"I made up this hearty noodle casserole as I went along, and my family was pleased with the end result," writes Heather Rowan. The Richmond, Missouri cook says she now doubles the rapid recipe and stores the extra casserole in the freezer for a night when time is at a premium.
- 1 package (16 ounces) tricolor spiral pasta
- 1-1/2 cups cubed fully cooked ham
- 1 can (15-1/4 ounces) whole kernel corn, drained
- 1-1/2 cups (6 ounces) shredded cheddar cheese, divided
- 1 can (2.8 ounces) french-fried onions, divided
- 1 can (14-1/2 ounces) chicken broth
- 1 can (10-3/4 ounces) condensed cream of chicken soup, undiluted
- 1/2 cup milk
- 1/2 teaspoon each celery salt, garlic powder and pepper
- Cook pasta according to package directions; drain.

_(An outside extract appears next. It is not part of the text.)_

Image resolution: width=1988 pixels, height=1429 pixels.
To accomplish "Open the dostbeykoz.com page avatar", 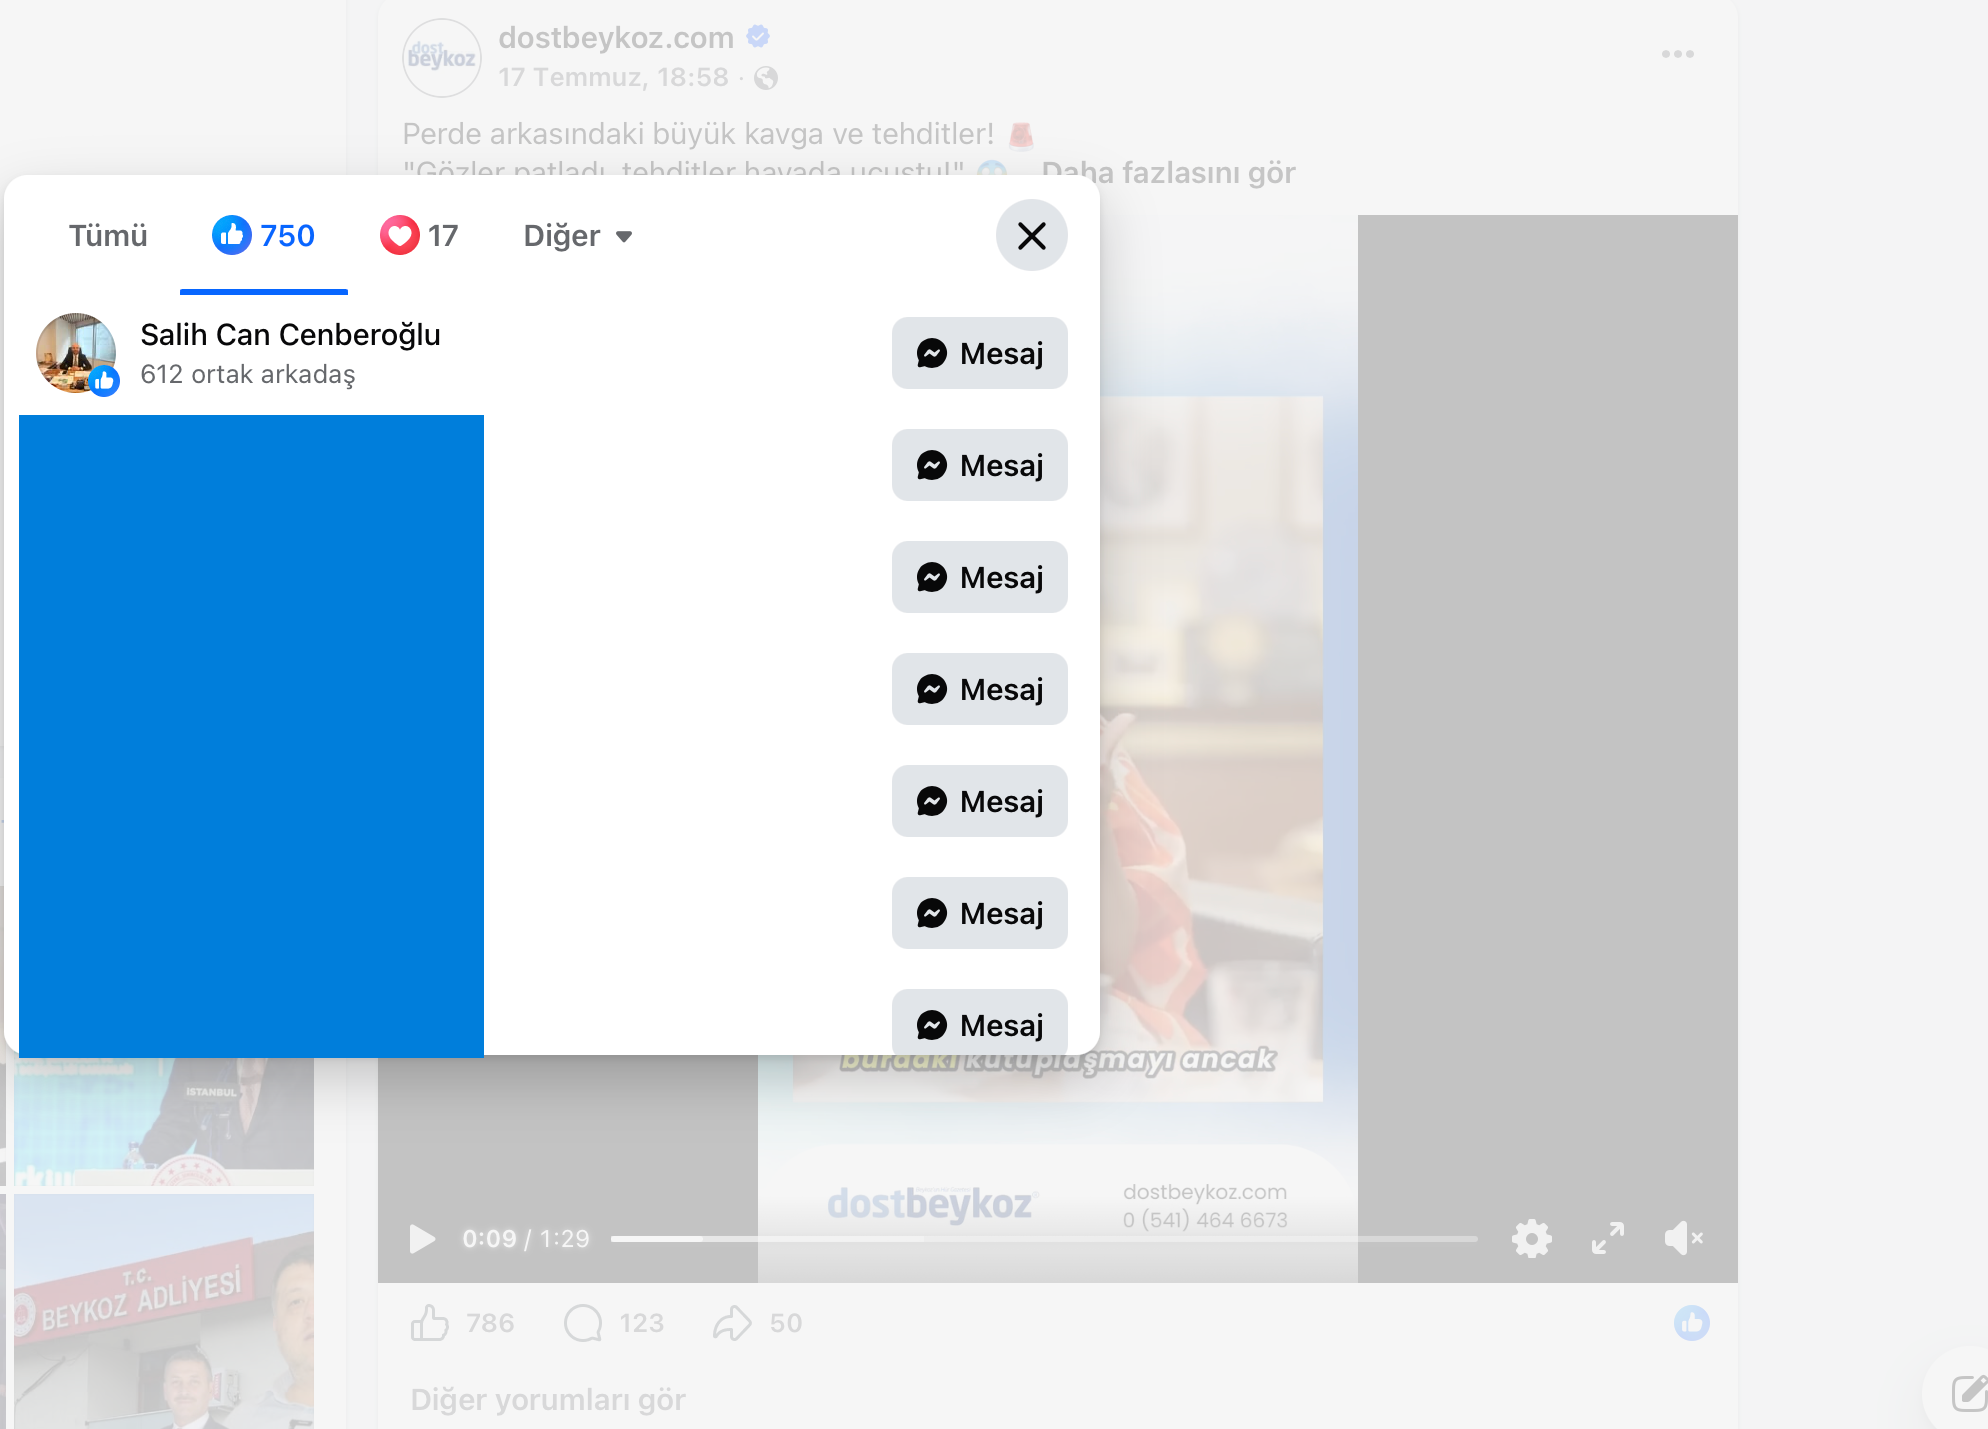I will (442, 58).
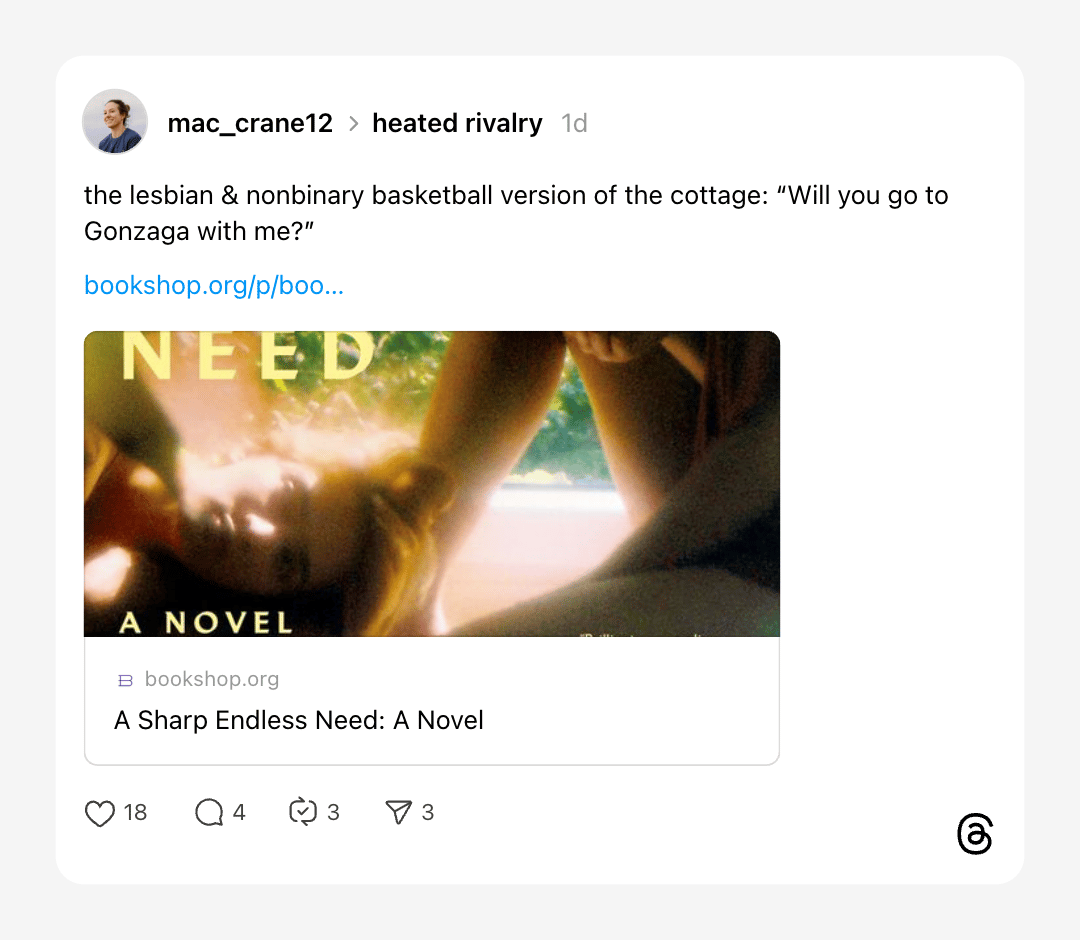Open the A Sharp Endless Need: A Novel title
Screen dimensions: 1080x940
coord(299,720)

In a greased shallow 3-qt. baking dish, combine the pasta, ham, corn, 1 cup cheese and 3/4 cup onions. In a bowl, combine the broth, soup, milk and seasonings. Pour over pasta mixture; mix well.
- Bake, uncovered, at 350° for 30 minutes. Sprinkle with remaining cheese and onions. Bake 5 minutes longer or until heated through. Yield: 8 servings.